The research method used by the authors was a literature review. They used the databases of 4 major journals from 1992 to 2000: Journal of Nursing Scholarship, Nursing Research, Nursing Research and Health, and Western Journal of Nursing Research. They manually screened article titles and abstracts to identify studies. The inclusion criteria were any study that analyzed data and reported findings by race, ethnicity and culture. The exclusion criteria were nursing education and brief reports. There were 167 relevant selected studies, which were classified into Descriptive, Methodological, Interventional, Experiental, and Literature Review.
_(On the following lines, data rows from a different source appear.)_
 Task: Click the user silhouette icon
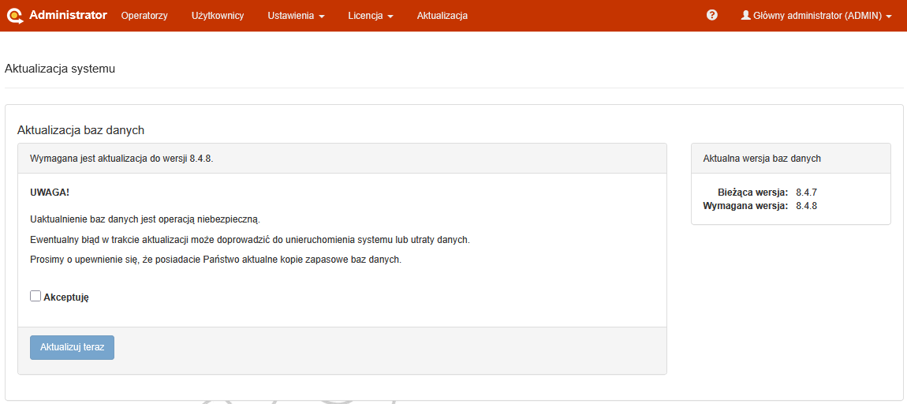pos(745,15)
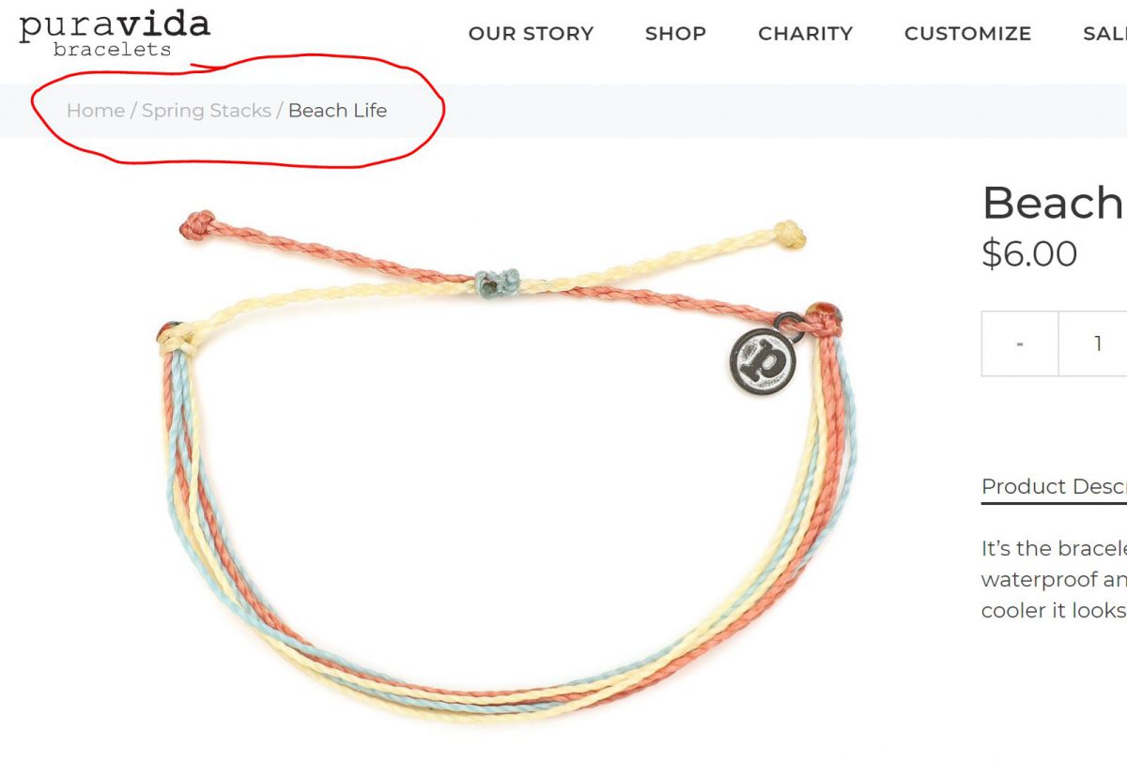Open the OUR STORY menu item

531,34
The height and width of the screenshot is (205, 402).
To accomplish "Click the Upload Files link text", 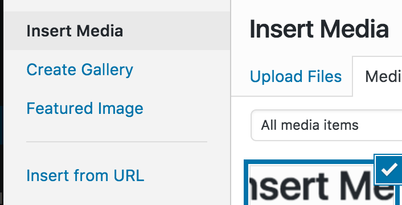I will point(296,76).
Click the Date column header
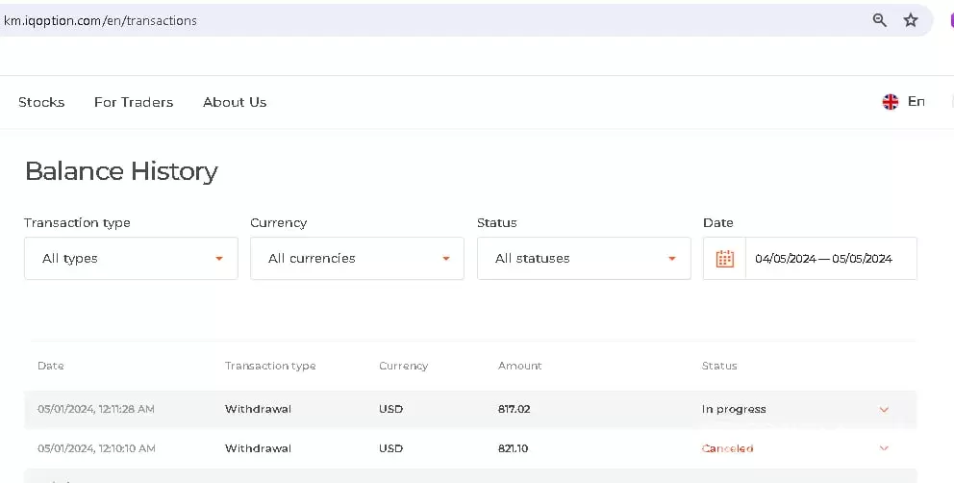954x483 pixels. click(x=51, y=366)
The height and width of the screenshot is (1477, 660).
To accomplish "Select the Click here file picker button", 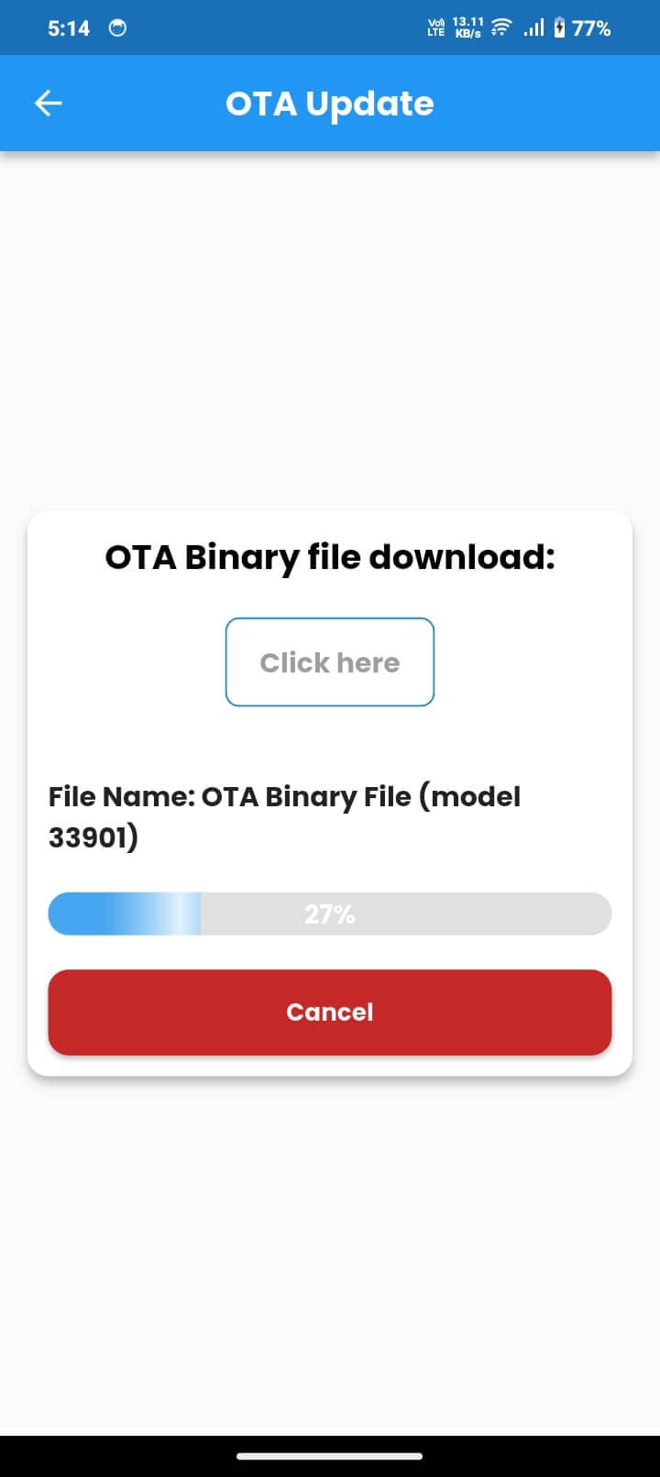I will (x=330, y=662).
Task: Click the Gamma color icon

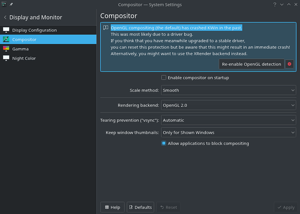Action: pos(6,49)
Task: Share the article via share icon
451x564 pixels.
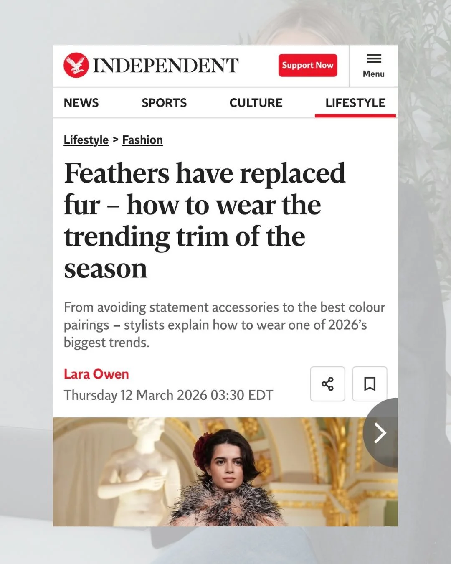Action: click(328, 384)
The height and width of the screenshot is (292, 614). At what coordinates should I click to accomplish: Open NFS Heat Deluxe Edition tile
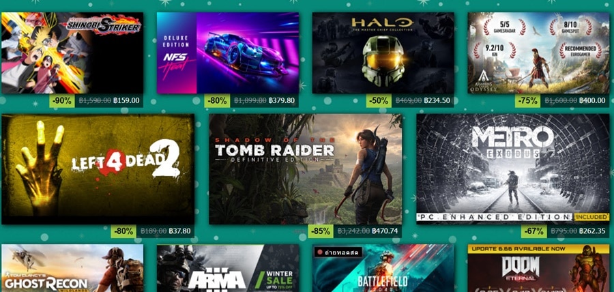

An abstraction guide was developed to standardize the review for each selected study. Two reviewers independently reviewed the studies and then discussed their findings to derive joint results and conclusions. Initially ten studies were reviewed as a pilot practice, after which meetings were held to develop a consistent evaluation strategy for the selected studies. A third reviewer was also present to resolve any deadlocks in the discussion of the two primary reviewers for the studies.
Results and Discussion
Among the positive findings of this research was that a significant proportion of the included studies – 34% - were examining non-Caucasians. The limitation with these studies that was commonly recognized was the communication barrier - that culturally diverse populations would not easily provide requested research information to investigators that were outsiders. Most studies were aware of the need to translate and adapt existing instruments to meet the cultural requirements of various ethnic groups.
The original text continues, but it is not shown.